> Your assignment
The answer should consist of each line from the data below that includes "computer".

*** Data under study Section Begins ***

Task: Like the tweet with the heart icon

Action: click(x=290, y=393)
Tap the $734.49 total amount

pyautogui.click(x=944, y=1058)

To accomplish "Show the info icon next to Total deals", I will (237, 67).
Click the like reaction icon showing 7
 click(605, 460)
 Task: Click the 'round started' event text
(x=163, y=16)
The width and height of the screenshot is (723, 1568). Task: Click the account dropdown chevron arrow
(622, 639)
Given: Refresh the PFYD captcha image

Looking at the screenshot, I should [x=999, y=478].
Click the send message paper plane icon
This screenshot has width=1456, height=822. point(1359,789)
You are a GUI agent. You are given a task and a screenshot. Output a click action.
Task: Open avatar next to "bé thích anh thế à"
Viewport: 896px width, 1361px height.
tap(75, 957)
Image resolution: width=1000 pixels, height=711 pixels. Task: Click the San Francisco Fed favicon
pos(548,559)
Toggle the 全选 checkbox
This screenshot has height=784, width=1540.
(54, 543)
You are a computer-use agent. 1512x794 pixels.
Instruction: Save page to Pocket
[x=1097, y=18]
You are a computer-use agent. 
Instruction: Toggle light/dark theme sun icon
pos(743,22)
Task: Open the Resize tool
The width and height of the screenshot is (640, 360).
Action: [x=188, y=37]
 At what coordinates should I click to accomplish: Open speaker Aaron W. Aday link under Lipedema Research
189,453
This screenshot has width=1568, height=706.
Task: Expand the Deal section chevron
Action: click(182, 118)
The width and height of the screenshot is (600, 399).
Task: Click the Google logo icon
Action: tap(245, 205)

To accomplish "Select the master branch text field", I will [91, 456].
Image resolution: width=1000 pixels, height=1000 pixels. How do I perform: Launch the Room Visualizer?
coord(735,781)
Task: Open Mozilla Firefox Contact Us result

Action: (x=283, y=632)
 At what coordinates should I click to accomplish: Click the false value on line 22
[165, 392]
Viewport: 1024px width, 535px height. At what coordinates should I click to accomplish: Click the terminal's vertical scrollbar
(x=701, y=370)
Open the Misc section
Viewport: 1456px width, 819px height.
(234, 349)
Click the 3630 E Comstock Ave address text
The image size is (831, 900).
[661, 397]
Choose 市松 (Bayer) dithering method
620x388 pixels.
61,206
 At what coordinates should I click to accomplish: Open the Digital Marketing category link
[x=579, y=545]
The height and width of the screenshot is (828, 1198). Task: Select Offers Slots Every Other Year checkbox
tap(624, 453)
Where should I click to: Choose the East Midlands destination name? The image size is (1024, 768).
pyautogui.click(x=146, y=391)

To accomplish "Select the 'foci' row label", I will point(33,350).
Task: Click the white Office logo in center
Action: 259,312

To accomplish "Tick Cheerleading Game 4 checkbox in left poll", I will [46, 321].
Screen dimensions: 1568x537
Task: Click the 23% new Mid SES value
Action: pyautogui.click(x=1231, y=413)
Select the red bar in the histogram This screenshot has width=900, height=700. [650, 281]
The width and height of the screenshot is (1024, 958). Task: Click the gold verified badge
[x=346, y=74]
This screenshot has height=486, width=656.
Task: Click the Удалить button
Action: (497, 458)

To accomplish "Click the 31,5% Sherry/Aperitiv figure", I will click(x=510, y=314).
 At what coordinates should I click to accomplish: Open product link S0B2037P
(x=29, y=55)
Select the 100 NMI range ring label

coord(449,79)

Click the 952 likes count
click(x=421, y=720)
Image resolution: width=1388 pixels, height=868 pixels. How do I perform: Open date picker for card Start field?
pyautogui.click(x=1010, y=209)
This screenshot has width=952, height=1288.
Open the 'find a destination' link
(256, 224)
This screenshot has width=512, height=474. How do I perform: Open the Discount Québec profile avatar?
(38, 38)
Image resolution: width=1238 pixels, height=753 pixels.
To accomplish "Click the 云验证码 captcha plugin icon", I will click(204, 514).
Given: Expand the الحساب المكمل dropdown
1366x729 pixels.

*** Data under study Section Ends ***

> Problem solution
You are a computer-use agent. 1512x794 pixels.
You are a computer-use agent. 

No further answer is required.